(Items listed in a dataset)
..............................

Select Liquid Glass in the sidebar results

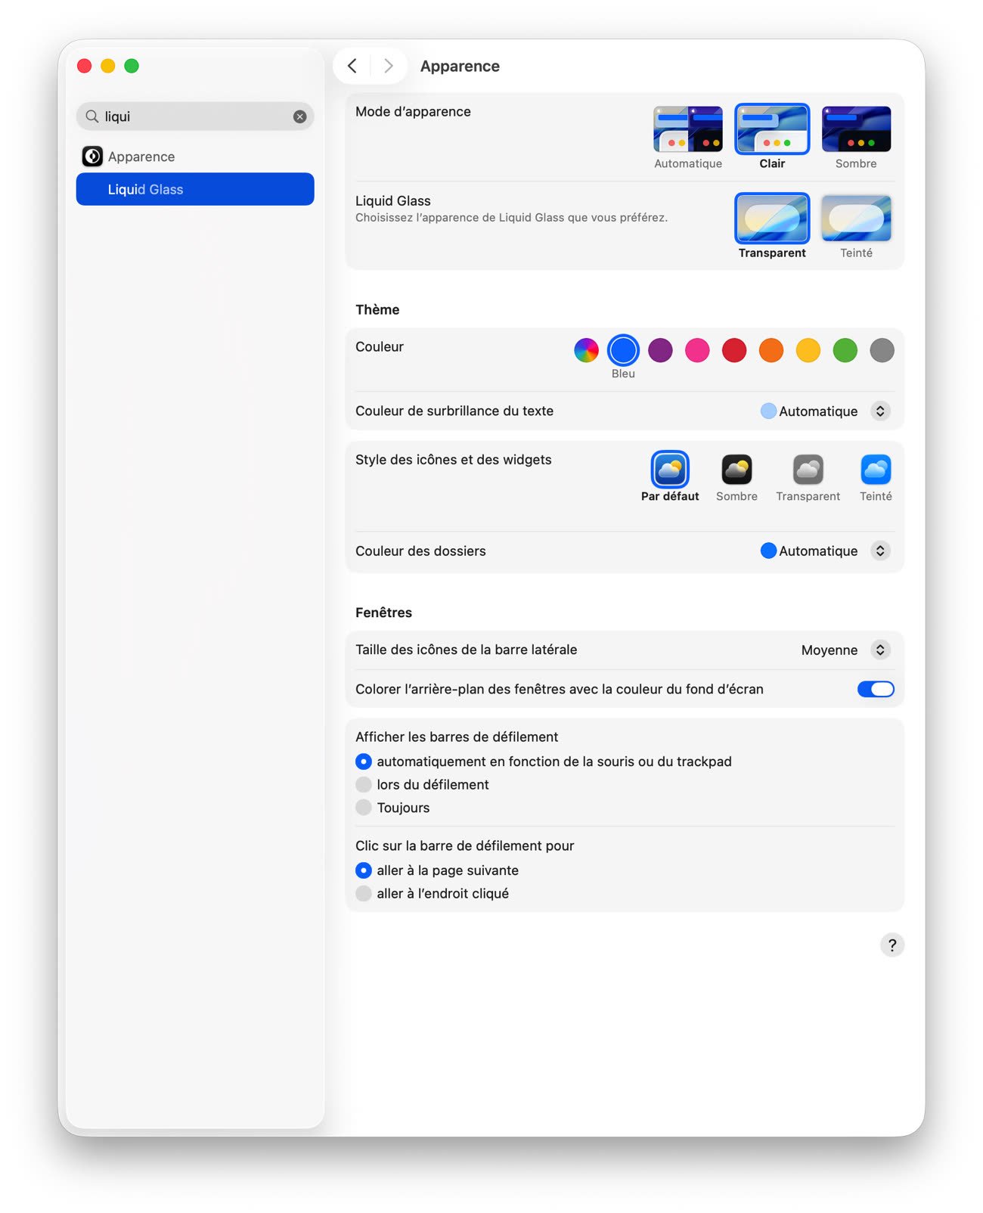(x=195, y=189)
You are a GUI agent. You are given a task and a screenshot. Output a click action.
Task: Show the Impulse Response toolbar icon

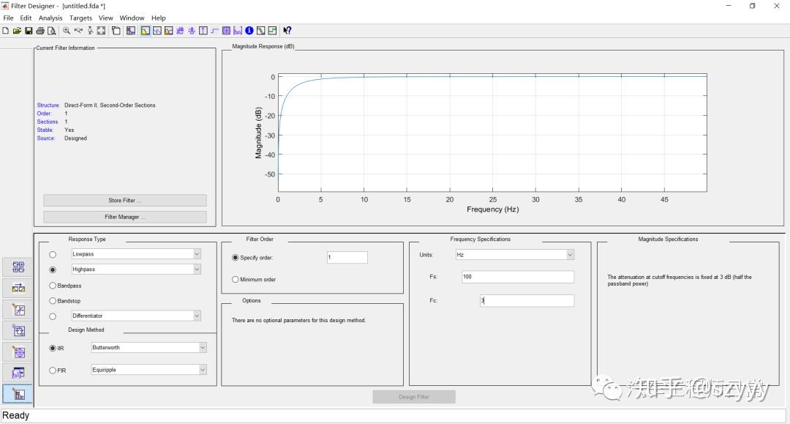pyautogui.click(x=203, y=31)
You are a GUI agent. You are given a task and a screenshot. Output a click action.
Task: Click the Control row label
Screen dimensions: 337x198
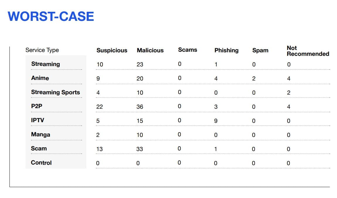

..............................

-- Required action --
Give the entries again exactly. Pictures stay out.

-- Written response --
Select Liquid Glass in the sidebar results

(x=195, y=189)
You are a GUI agent. You are given a task and a screenshot. Output a click action.
Task: Show the Impulse Response toolbar icon

pyautogui.click(x=203, y=31)
You are a GUI agent. You are given a task and a screenshot. Output a click action.
Task: Click the Control row label
Screen dimensions: 337x198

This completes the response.